Open jrehmer opened 2 years ago
I have same errors on Debian Stable... https://news2web.pasdenom.info/article.php?id=3001&group=fr.comp.usenet.serveurs
Current version of PyClean is not working with Python 3.x.
I spent these previous days trying to make it work with Python 3.x as it would be very unfortunate that this great PyClean filter hook for INN could no longer be used (as Python 2.x is now deprecated). I believe I succeeded in that. As far as I see, the upgraded version works fine and has not raised any exception for a day. Of course I'll have a look at how it goes on performing, and fix any issue I would see with the changes I made.
I've opened a pull request (#8) with my proposed changes.
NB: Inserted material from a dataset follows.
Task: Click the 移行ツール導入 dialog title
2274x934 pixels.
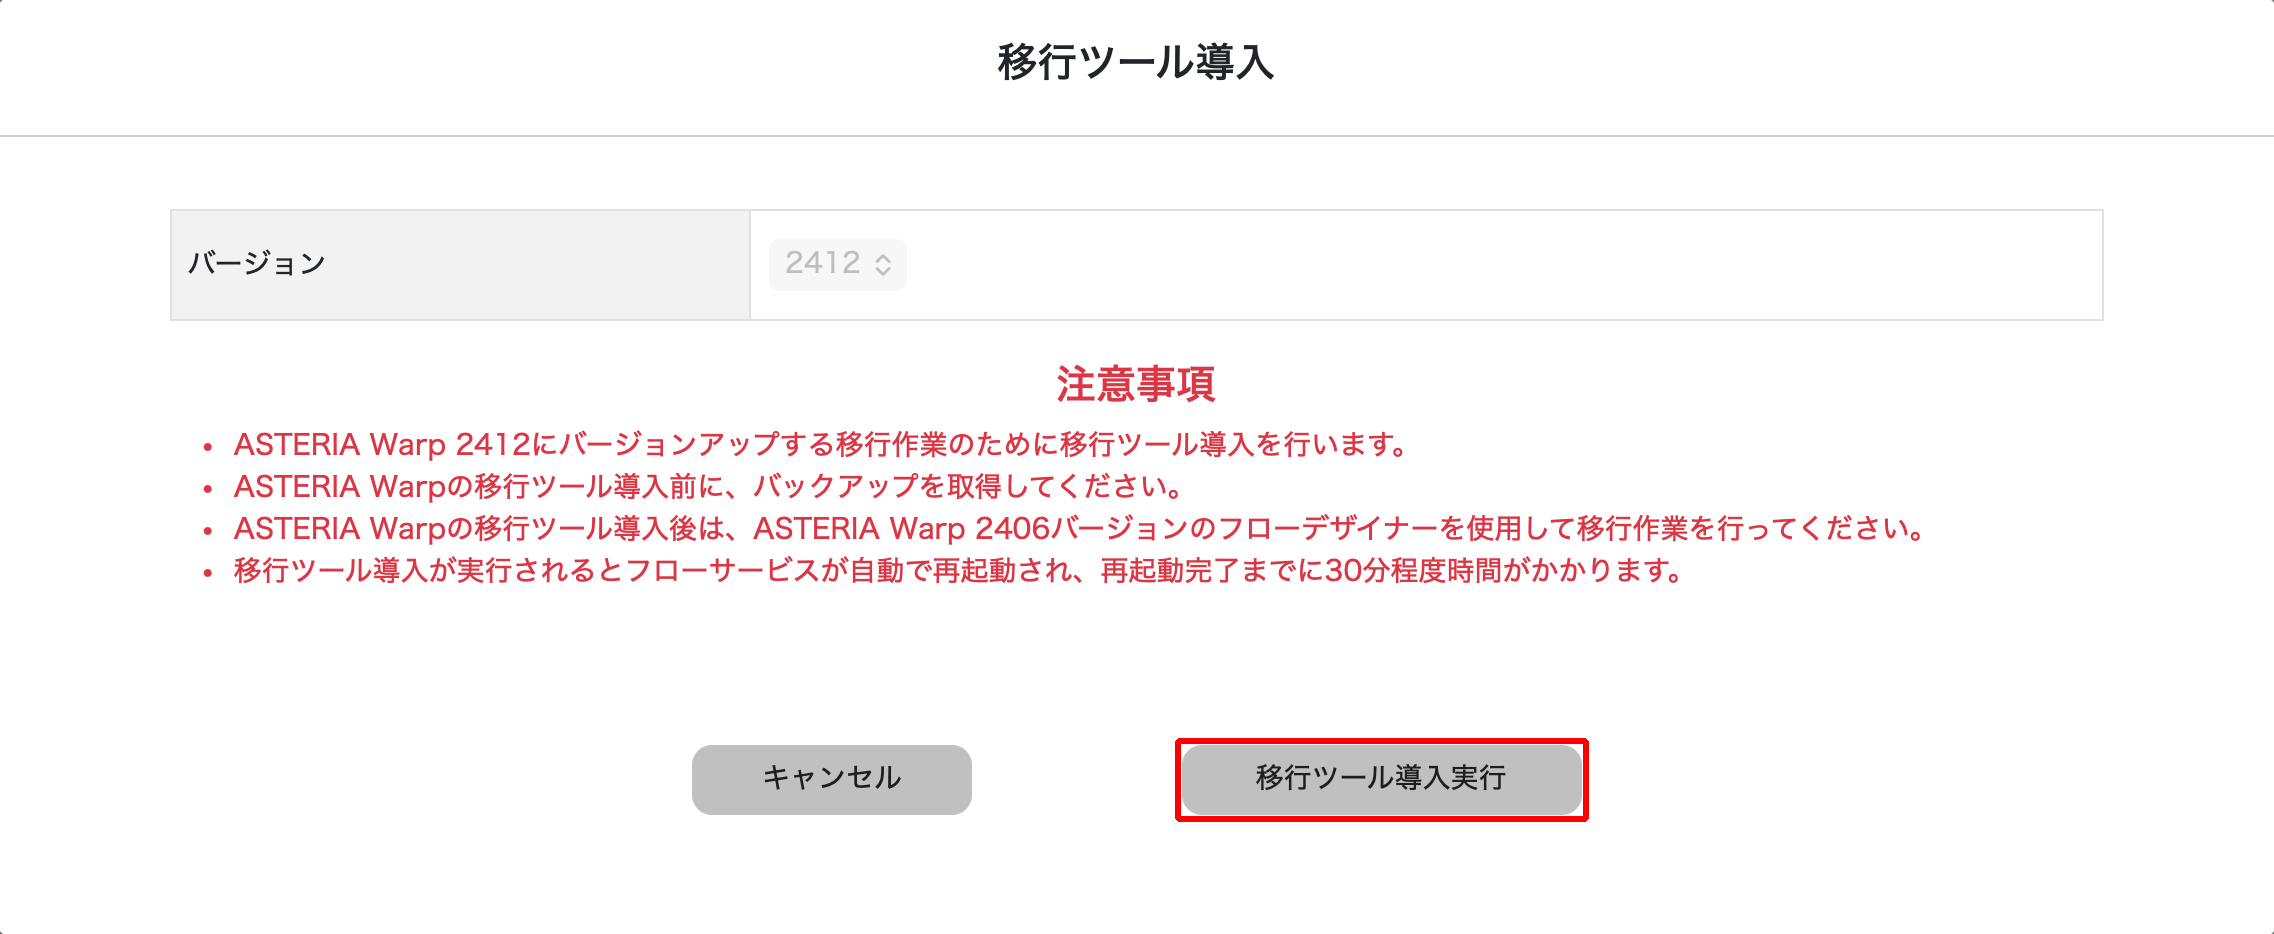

Feel free to try this new version and report any issue you may encounter.
As an example of fix, the error seen by @yamo-nntp and @jrehmer is solved by changing post['from_email'] = self.addressParse(art['From'])
to post['from_email'] = self.addressParse(art['From']).tobytes().decode()
as Python 3.x handles Unicode strings totally differently than Python 2.x.
The upgraded PyClean version correctly rejects articles:
2022-09-02 19:21:24 INFO reject: mid=<tessg4$166jn$2@news.trigofacile.com>, reason=Bad From (Julien)
with:
/Julien/ 20250101
in the bad_from
configuration file (remember that the syntax is a regular expression followed with an expiration date in anYYYYMMDD
syntax).
With python 3.9 I get the following in init_traceback (with the latest pull here):
Traceback (most recent call last):
File "/usr/local/news/bin/filter/filter_innd.py", line 249, in __init__
self.pyfilter = Filter()
File "/usr/local/news/bin/filter/filter_innd.py", line 578, in __init__
self.hourly_events(startup=True)
File "/usr/local/news/bin/filter/filter_innd.py", line 1145, in hourly_events
new_regex = self.regex_file(fn)
File "/usr/local/news/bin/filter/filter_innd.py", line 1242, in regex_file
return re.compile(regex)
File "/usr/local/lib/python3.9/re.py", line 252, in compile
return _compile(pattern, flags)
File "/usr/local/lib/python3.9/re.py", line 304, in _compile
p = sre_compile.compile(pattern, flags)
File "/usr/local/lib/python3.9/sre_compile.py", line 788, in compile
p = sre_parse.parse(p, flags)
File "/usr/local/lib/python3.9/sre_parse.py", line 955, in parse
p = _parse_sub(source, state, flags & SRE_FLAG_VERBOSE, 0)
File "/usr/local/lib/python3.9/sre_parse.py", line 444, in _parse_sub
itemsappend(_parse(source, state, verbose, nested + 1,
File "/usr/local/lib/python3.9/sre_parse.py", line 526, in _parse
code = _escape(source, this, state)
File "/usr/local/lib/python3.9/sre_parse.py", line 427, in _escape
raise source.error("bad escape %s" % escape, len(escape))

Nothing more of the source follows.